20.11.25 Seggiovia sotto GrossglocknerL’Austria è pronta a rimettere in funzione gli impianti di risalita nei suoi poli sciistici. Su questo non ci sono dubbi, anche se una decisione in proposito non è stata ancora presa e anche se nulla è stato fatto per premunirsi contro il formarsi di focolai, come quello di Ischgl del marzo scorso, che infettò mezza Europa. I governatori del Tirolo e del Vorarlberg (i due Länder dove sono stati fatti investimenti maggiori in impianti e dove il turismo invernale rappresenta una voce molto importante dell’economia) invitano alla prudenza e anche l’assessore al turismo della Carinzia, Sebastian Schuschnig, smorza gli ardori degli operatori turistici scalpitanti.

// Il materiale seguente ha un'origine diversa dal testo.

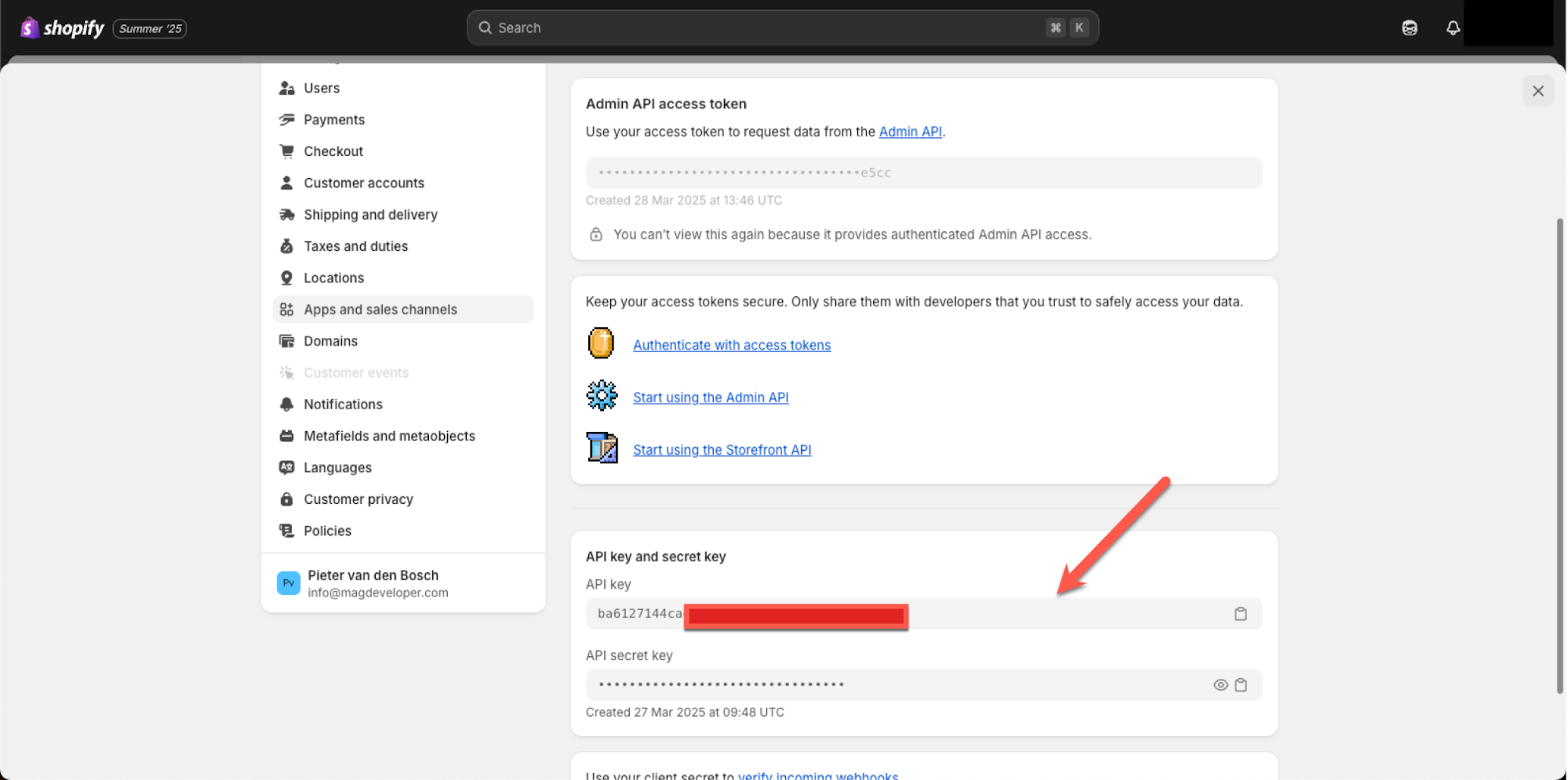Image resolution: width=1568 pixels, height=780 pixels.
Task: Click the Customer privacy lock icon
Action: (287, 499)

Vienna, invece, sembra aver già dato il suo via libera. Non c’è ancora un atto formale e all’interno del governo il ministro della Salute, Rudolf Anschober, che rappresenta la componente “verde”, non nasconde le sue perplessità. Ma i ministri delle finanze Gernot Blümel e quella del turismo Elisabeth Köstinger, entrambi del Partito popolare (Övp) hanno detto che si parte. Resta solo da stabilire quando e come. È schierato con loro, ovviamente, il presidente della Camera dell’economia, Harald Mahrer: turismo invernale in Austria significa 700.000 posti di lavoro e un fatturato di 2 miliardi.

Preoccupa, pertanto, l’annuncio dato dal presidente del consiglio italiano, Giuseppe Conte, di rinviare a tempi migliori l’avvio della stagione invernale e la sua intenzione di far convergere sulla posizione italiana anche gli altri Paesi europei, in modo che vi sia un “lockdown” concordato a livello Ue. E la preoccupazione si è trasformata in un incubo quando da Monaco, il presidente della Baviera Markus Söder ha detto di condividere l’opinione del collega italiano e di voler appoggiare la sua richiesta di una chiusura di tutte le stazioni sciistiche concordata a livello europeo.

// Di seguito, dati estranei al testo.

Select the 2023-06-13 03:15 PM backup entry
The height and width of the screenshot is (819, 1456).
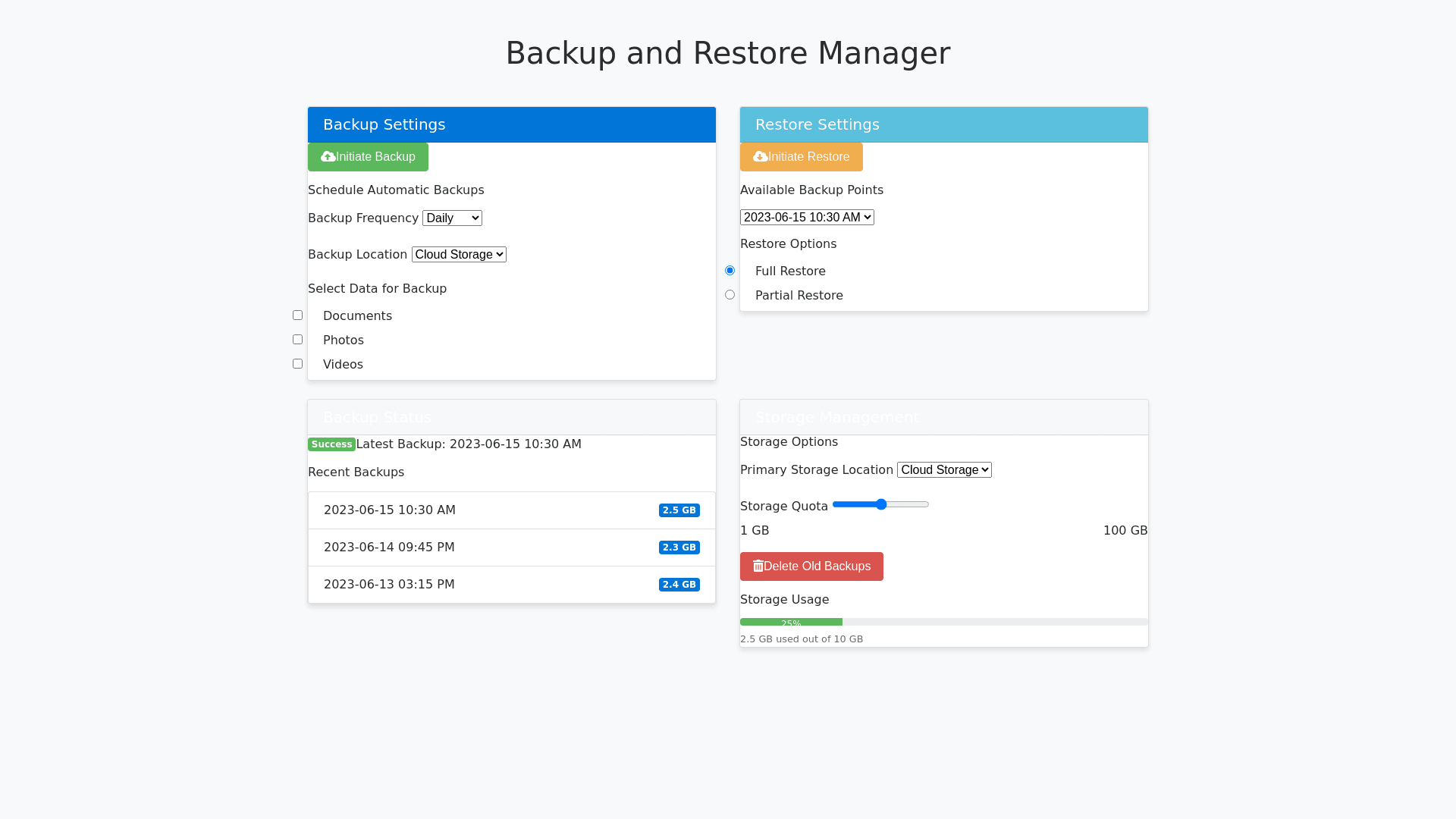pyautogui.click(x=389, y=585)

L’Austria può anche infischiarsene delle parole di Conte, che potrebbero avere addirittura ripercussioni positive per lei (gli sciatori italiani che trovano chiusi gli impianti di casa potrebbero riversarsi su quelli austriaci), ma non di quelle di Söder. Se la Baviera decidesse di non aprire le proprie stazioni sciistiche, emetterebbe anche una “Reisewarnung” nei confronti di chi volesse recarsi a sciare in Austria. “Reisewarnung” significa dichiarare a rischio un Paese o una regione: ci si può andare, ma al ritorno ci si deve sottoporre a quarantena e/o tamponi. Insomma, un bel guaio per l’Austria, dove i tedeschi sono da sempre al primo posto tra gli ospiti stranieri.

Si possono comprendere perciò le reazioni austriache a livello politico. “Non riesco a comprendere la proposta dell’Italia – ha dichiarato la ministra Köstinger – Le vacanze invernali in Austria saranno sicure. I nostri poli sciistici hanno già predisposto protocolli di sicurezza completi. Quest’anno, per esempio, non ci saranno più après-ski. Qualora l’Ue disponesse limitazioni, dovrebbe anche risarcire i danni causati”.

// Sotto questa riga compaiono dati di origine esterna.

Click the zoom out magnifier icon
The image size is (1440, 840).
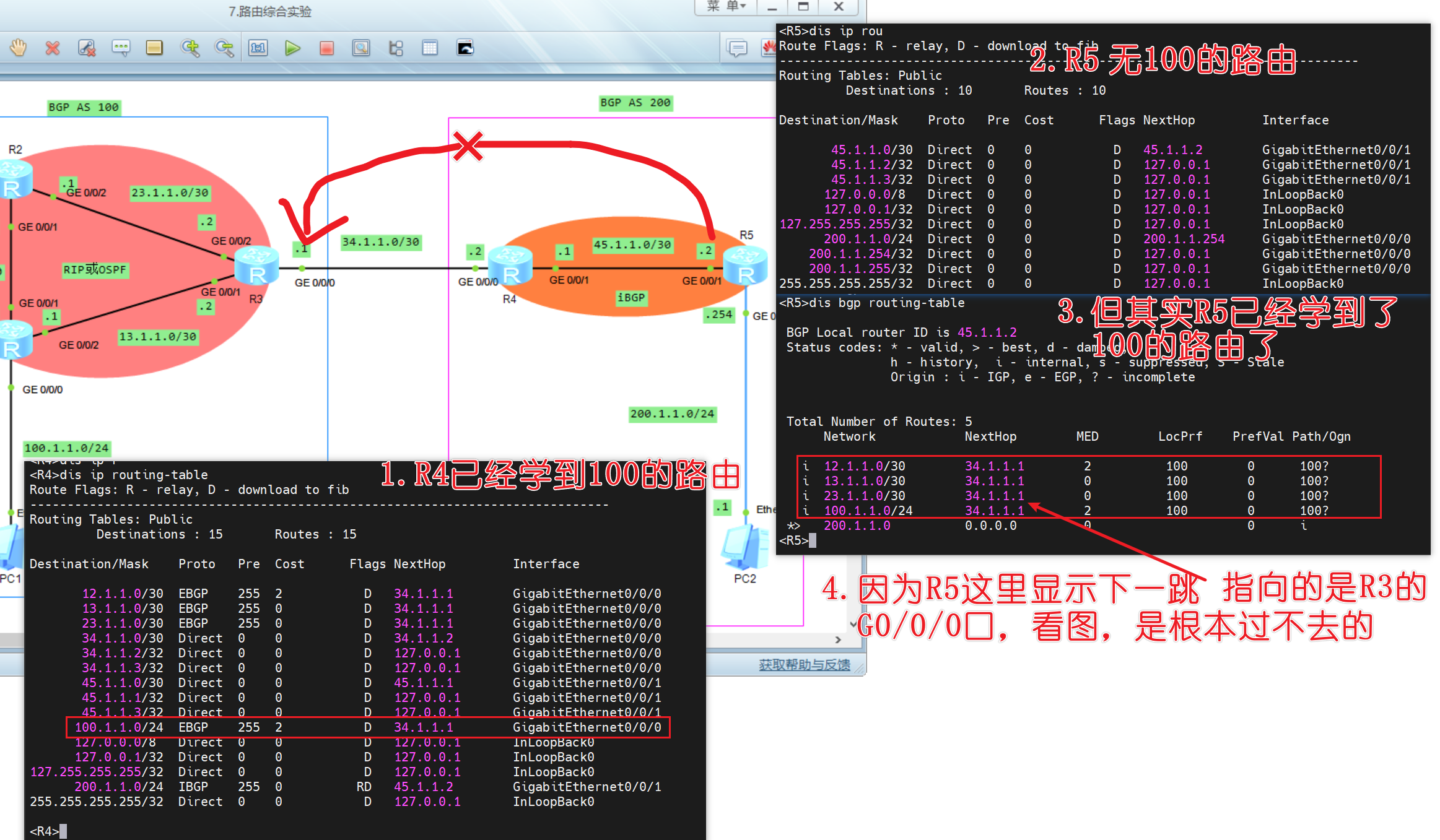click(x=224, y=48)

L’argomento del risarcimento danni è stato cavalcato anche dal ministro Blümel. “Se l’Ue vuole davvero che i poli sciistici rimangano chiusi, questo significa un danno di 2 miliardi di euro. Se l’Ue vuole questo, risarcisca il danno causato”. Secondo il ministro potrebbe farlo in due modi: versando i soldi allo Stato, che poi li ridistribuirebbe alle aziende colpite, o riducendo l’ammontare del contributo austriaco al bilancio europeo.

È un ragionamento che fila, ma che si presta ad essere capovolto: se l’Austria (a differenza dell’Italia, della Germania, della Francia e di eventuali altri Paesi) desidera aprire i suoi poli sciistici, lo faccia pure, ma in caso di diffusione del contagio in mezza Europa, come accaduto in marzo da Ischgl, paghi i danni causati agli altri Paesi in vite umane e in spese sanitarie. Se è così sicura che i “protocolli di sicurezza” funzionano, non dovrebbe avere nulla da temere.